If you’re a trans woman, you may not have given much thought to Pap tests and cervical cancer. And if you haven’t, that makes a fair amount of sense. After all, in order to get cervical cancer, you need to have a cervix — that is, the organ that connects the vagina to the uterus.
If you’re a trans woman and have not had bottom surgery, you aren’t at risk for cervical cancer.
Seems straightforward enough until we get to this.

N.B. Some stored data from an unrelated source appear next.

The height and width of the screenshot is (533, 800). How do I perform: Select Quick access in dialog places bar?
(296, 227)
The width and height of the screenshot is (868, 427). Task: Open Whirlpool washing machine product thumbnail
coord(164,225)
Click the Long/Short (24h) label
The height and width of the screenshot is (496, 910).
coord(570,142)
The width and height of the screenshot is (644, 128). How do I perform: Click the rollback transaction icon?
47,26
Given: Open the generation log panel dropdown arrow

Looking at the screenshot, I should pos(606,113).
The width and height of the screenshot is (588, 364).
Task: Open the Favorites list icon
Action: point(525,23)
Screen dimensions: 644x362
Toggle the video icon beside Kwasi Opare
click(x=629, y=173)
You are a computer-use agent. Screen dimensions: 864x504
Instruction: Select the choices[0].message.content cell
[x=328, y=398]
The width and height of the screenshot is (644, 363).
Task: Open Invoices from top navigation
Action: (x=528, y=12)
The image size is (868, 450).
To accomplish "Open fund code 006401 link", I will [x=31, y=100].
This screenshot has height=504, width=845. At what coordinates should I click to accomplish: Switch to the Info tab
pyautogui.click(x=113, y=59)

If, however, you’re a trans woman who has had bottom surgery to create a vagina (vaginoplasty) and possibly a cervix, there’s a very small risk that you can develop cancer in the tissues of your neo-vagina or neo-cervix. The risk depends on the type of surgery you had, the type of tissue used to create your vagina and cervix and your personal health history. Talk to your healthcare provider to figure out your specific cancer-screening needs as part of your overall pelvic health following surgery.
It can be difficult to make cancer screening a priority, especially when there’s not a lot of information out there about cervical cancer risks for trans women.

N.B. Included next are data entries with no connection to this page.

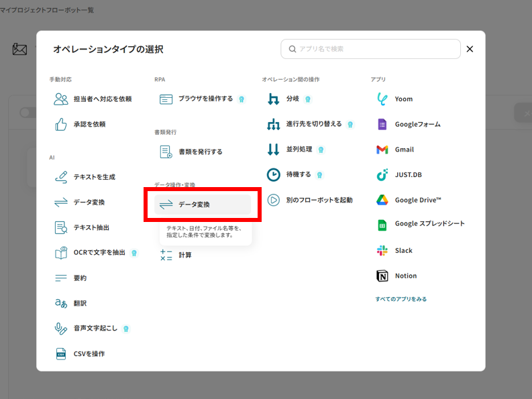Viewport: 532px width, 399px height.
Task: Choose the 待機する clock icon
Action: [x=273, y=174]
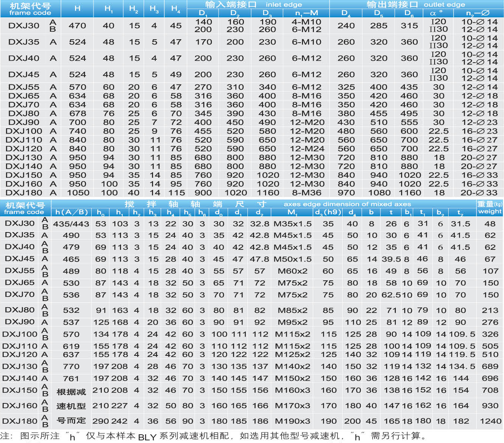This screenshot has width=504, height=443.
Task: Select the M35x1.5 thread cell
Action: click(x=293, y=224)
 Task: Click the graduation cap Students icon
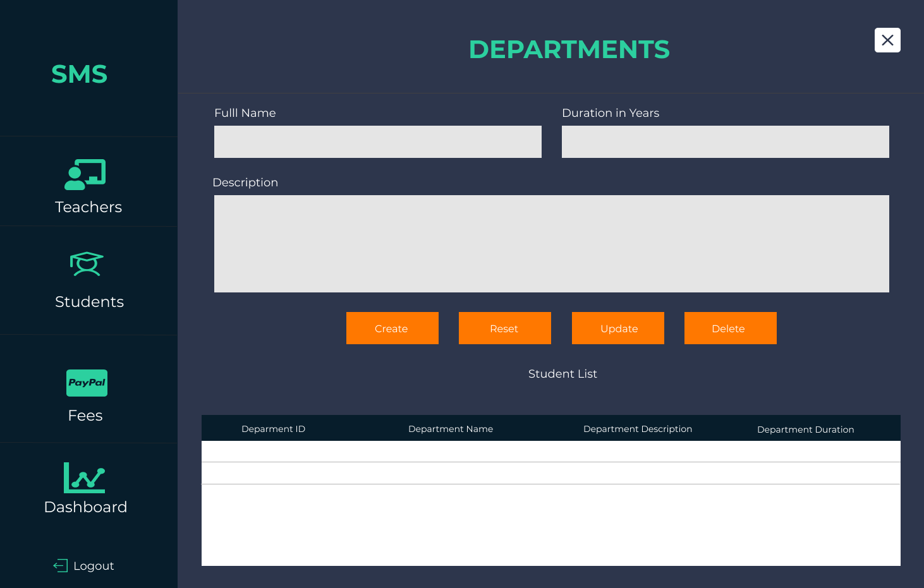87,264
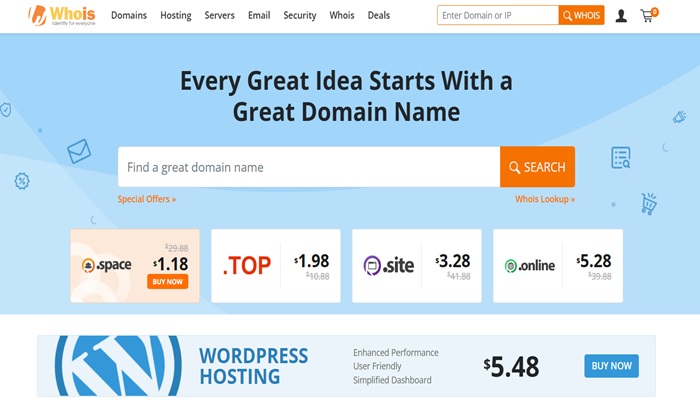Click the .space domain logo

click(106, 266)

Dr. Bryam Bridle, Ph.D., is an Associate Professor of Viral Immunology in the Department of Pathobiology at the University of Guelph, so it is a subject of interest to him. Brindle,
“is suing the university and researchers for $3 million, alleging in a statement of claim filed in late 2022 “overlapping conspiracies” of harassment on social media and efforts to remove him from the university, a “significant loss of standing as a virologist, immunologist, scientist and academic”; loss of income and equipment; damage to his teaching career; mental anguish; and endangering his life.”
Without looking, I’d guess he’s been clinging bitterly to the old gods of science, and the Evangelists of the new pantheon are unhappy with his resistance to their proselytizing. Kudos to Dr. Bridle for resisting the urge to ‘culturally appropriate’ despite the threat of occupational crucifixion. Objections that include pondering with a critical eye the Canadian Cancer Societies’ suggestion that biological males screen for cervical cancer.
It is my understanding that trans women can have what is essentially a tunnel surgically implemented into their groin area. But, it is also my understanding that these ‘tunnels’ are not seeded with any cells that are specific to cervical tissue. As such, it would seem to be a misnomer to call any cancer that develops in this ‘tunnel’ a cervical cancer. Cervical cancers typically arise from cells that are unique to a biologically genuine cervix.
The result is something of a “which came first” scenario: it’s the chicken or the egg applied to the cervix and cervical cancer. Given that the new science forbids naming illnesses after their point of origin or discovery, it seems pigheaded to presume that names of cancers be restricted to the cells of the organs they inhabit.
Testicular cancer, breast cancer – cancer of the spleen, pancreas, mouth, lungs, blood, or brain. The people of the great reset will have to make compromises to appease our cultural cancer. Describe certain acts of arson or assault as nonviolent and others as insurrection. A mostly peaceful murder resulting from a well-intentioned act of political justice is a suicide. And showing porn to your own children is a crime, while exhibiting it to the children of strangers is a crime unless it is in a public school, in which case we must call it an “education.”
Assuming that cancer needs to be detected in an actual cervix to be cervical cancer is just a 20th-century tall tale. A chestnut from a bygone era. Especially when the leading lights of public health have redefined their purpose from improving the quality of life and longevity to population control and eugenics.
They don’t say that, but in the same way that a lump of non-cervical cells appropriating the name “cervix” could get cervical cancer, so then should the idea of modern public health connote planned genocide.
Or is that too honest for the political science of the new gods?